The mood set by Milne’s ominous, crashing chords and tolling tones, “Deep Dark” takes a plunge into profound melancholy, while “Minor Madness” leaps to the manic end of that scale, with an implicit hope that the insanity is only temporary and small in scale.

Finally, the album’s sole non-original is the unexpected choice of the Disney earworm “It’s a Small World,” whose message resonates with the theme of the album, as does the inspired arrangement in which each member gradually joins Glasser’s searching flute to form a united whole. But the choice has a more autobiographical significance as well; as a youngster taking his first trip to Disneyland, Glasser brought home a 45rpm record of the song and tried his best to sing along – largely unsuccessfully, as the story goes. “Years later my Mom told me that she had turned to my Dad and said, ‘We know one thing: he’s not going to be a musician.’ Then one day, suddenly I got it. Which is profound to me, because I’ve always been more determined and diligent than naturally gifted.”

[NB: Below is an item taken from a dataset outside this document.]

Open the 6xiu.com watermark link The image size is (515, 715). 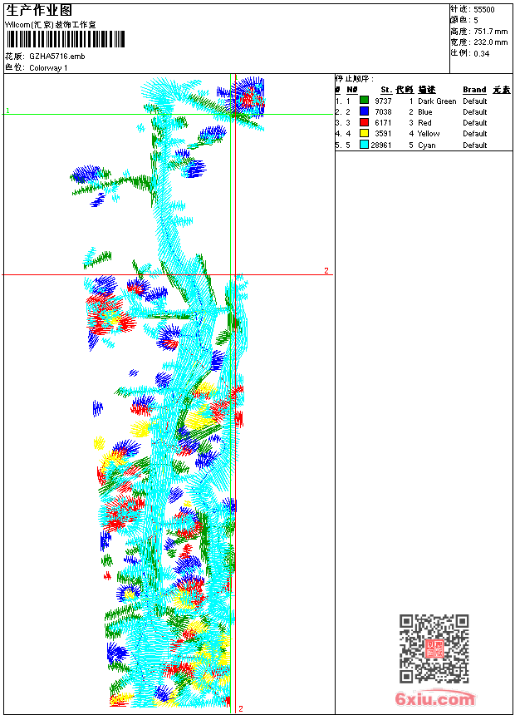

It’s that kind of dedication and perseverance that’s not only necessary to weather the vicissitudes of the jazz world but to overcome the kind of struggles that we face now and have struggled with throughout history. Glasser hopes that the camaraderie, sharp humor and inspired artistry of Hypocrisy Democracy makes some small contribution to the cause.

“My hope is that the record will be part of a change in our culture whereby people educate themselves and think independently about the decisions that they make,” Glasser concludes. “To me, music is about listening and reacting, interacting and playing something that makes the whole thing sound good, move forward and reach people.”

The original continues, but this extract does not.